The experience of women over the last 50 years demonstrates that formal rights, increased involvement in paid work and greater representation in the halls of power do not lead to equality. So long as the structures that subordinate the lives of the majority to profit-making—to turning up to work each day, making goods and services that bosses can sell for far more than they pay workers and bringing up children to do the same when they’re adults—genuine equality is impossible. For women, who play a vital role through the work they do in the home and at work—both of which are indispensable to capitalism—this is particularly the case.

So to make any meaningful progress, we need radical change. First, we need to transform work. Work under capitalism is controlled by those who control the machines, tools, infrastructure and land that make our work productive. And it is directed towards profit, so people are under constant pressure to work harder, longer and for less. The capitalist class needs to be overthrown and work organised democratically by those who do it and who need the goods produced by workers to best serve their needs. That means work can and should be organised around and integrated with caring for people: children, the elderly, the sick and disabled.

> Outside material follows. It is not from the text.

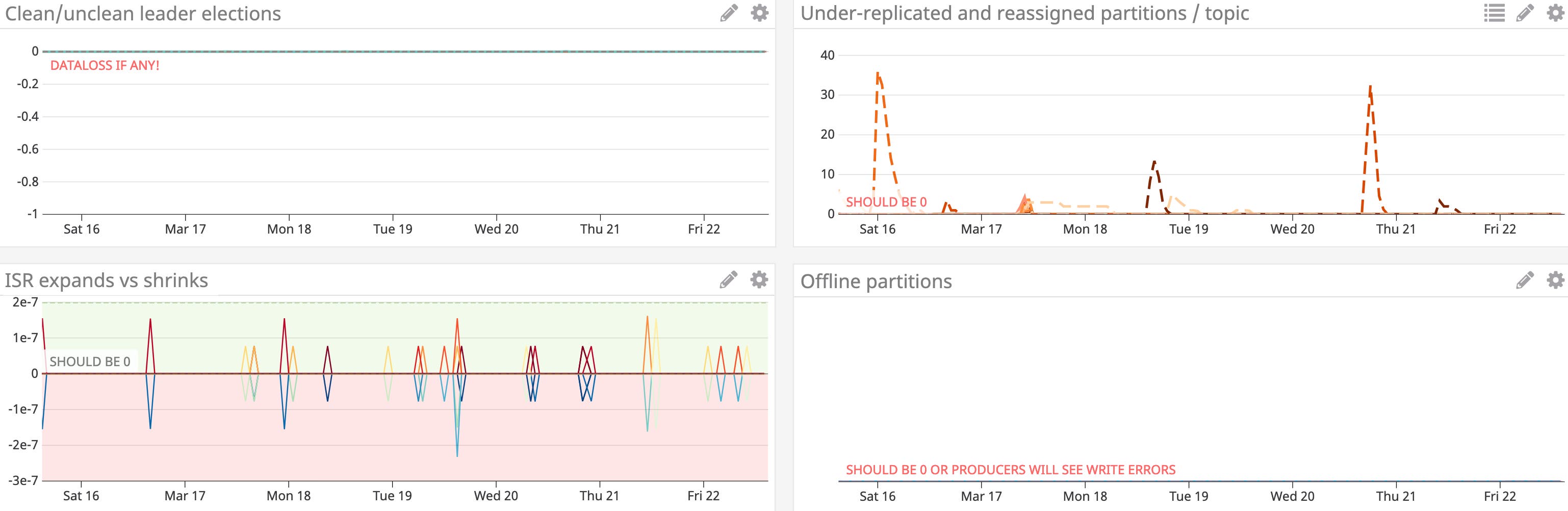The image size is (1568, 511).
Task: Click the Clean/unclean leader elections title
Action: [x=143, y=13]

Second, we need to break down the stark separation between work and home life. This is an efficient model for profit-driven capitalist production. But it is not conducive to human beings reaching their full potential, being happy and connecting meaningfully with others. This means integrating the production of what people need with the necessary work of caring for others. This is the only way to eliminate the compartmentalisation of women’s lives, which often makes them feel they cannot do anything satisfactorily. This sort of change is incompatible with capitalism and the profit-making that is its sole objective.

Therefore, to liberate women, we need to get rid of capitalism. We need a revolution, in which the mass of workers take control of the world around them and decide, based on what is in their collective interests rather than those of a wealthy elite, how to organise production and distribution.

Such a revolution could call into question every aspect of life and social organisation, and unleash the creativity and potential of the mass of people to solve problems that capitalism simply can’t, of which just one is eliminating gender inequality. Things that seem impossible to change, or that we’re told are the inevitable result of human nature, can be challenged when workers and the oppressed start acting together, discovering their power and thinking of new ways to work and live. This is what socialist revolution is all about and is the starting point in the fight for a world without sexism and oppression of any sort.